START DOCUMENT EXTRACT

Friday, July 5, 2013

The DIM Hypothesis is an Example of Philosophy as Science

Ayn Rand often called philosophy a science. We know that when she did not use allegory in her writing about fundamental ideas. When she said science she meant science, not “science,” or science like. She called physics and biology “special” sciences. They studies selected, well-defined aspects of reality. Philosophy studies reality and man in the broadest respect, but with the same cognitive framework, tools, and criteria of proof as any science. Philosophy is knowledge, and is acquired like all knowledge is: by a specific process called induction, i.e., using reason on the material provided by our senses.

Dr. Peikoff’s methodology is explicitly as rigorous as any, rational scientist. When one takes into account the context within which he is working, he is as exact as one could be.

His aim in the book is to demonstrate that there is evidence for his hypothesis and that his conclusion is warranted, i.e., is proven, as much as existing evidence allows.

He then states that his theory could be disproved if the results resulting from the theory do not occur. If a prediction fails to occur, the error is in the theory or the proof, not reality. (There are potential events in the real world that could prevent the prediction of an M2 dictatorship, but they would be consistent with the theory and its recognition of man’s free will.)

The DIM Hypothesis is a scientific book. To think about it any other way is to miss the point and not understand the power of its conclusions. Being scientific, being objective, using reason is a process of acquiring knowledge. Specific applications that use more precise tools applicable for the subject matter aren’t more scientific or have conclusions with any more significance or intellectual power than other branches of knowledge. They are merely a different context and allow greater precision.

Philosophy sets the standards for all branches of knowledge, including applied philosophy. There are few books or arguments recognizing or using philosophy as a science. It is a sign of man’s failure to grow and his willingness to accept nonsense.

END DOCUMENT EXTRACT

Reproduce the passage of the post on the DIM Hypothesis from "The DIM Hypothesis is an" up to and including "one could be.".

START RAW DATA

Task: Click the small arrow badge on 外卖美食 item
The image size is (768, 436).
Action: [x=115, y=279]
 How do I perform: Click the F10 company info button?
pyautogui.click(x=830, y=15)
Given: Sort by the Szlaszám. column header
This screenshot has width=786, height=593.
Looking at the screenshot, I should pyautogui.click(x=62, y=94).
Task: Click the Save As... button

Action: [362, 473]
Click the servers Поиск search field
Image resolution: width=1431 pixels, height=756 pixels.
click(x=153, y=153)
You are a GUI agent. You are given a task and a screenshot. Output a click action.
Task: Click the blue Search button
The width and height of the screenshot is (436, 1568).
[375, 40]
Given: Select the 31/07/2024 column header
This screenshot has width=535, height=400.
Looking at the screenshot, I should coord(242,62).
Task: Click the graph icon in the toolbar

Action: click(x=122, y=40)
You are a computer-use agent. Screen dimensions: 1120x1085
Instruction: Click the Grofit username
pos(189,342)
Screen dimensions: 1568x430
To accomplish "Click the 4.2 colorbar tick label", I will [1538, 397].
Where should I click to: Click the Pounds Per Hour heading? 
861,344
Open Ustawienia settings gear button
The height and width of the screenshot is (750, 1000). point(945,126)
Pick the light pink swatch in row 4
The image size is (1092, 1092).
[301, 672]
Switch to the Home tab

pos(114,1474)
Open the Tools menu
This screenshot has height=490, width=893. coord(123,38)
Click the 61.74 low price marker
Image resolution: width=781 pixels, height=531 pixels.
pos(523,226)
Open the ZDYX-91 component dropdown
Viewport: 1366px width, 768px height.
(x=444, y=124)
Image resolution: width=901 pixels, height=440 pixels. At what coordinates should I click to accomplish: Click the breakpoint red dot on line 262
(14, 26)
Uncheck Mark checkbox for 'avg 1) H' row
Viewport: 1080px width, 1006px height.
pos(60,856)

END RAW DATA

RESPONSE BELOW =
The DIM Hypothesis is an Example of Philosophy as Science

Ayn Rand often called philosophy a science. We know that when she did not use allegory in her writing about fundamental ideas. When she said science she meant science, not “science,” or science like. She called physics and biology “special” sciences. They studies selected, well-defined aspects of reality. Philosophy studies reality and man in the broadest respect, but with the same cognitive framework, tools, and criteria of proof as any science. Philosophy is knowledge, and is acquired like all knowledge is: by a specific process called induction, i.e., using reason on the material provided by our senses.

Dr. Peikoff’s methodology is explicitly as rigorous as any, rational scientist. When one takes into account the context within which he is working, he is as exact as one could be.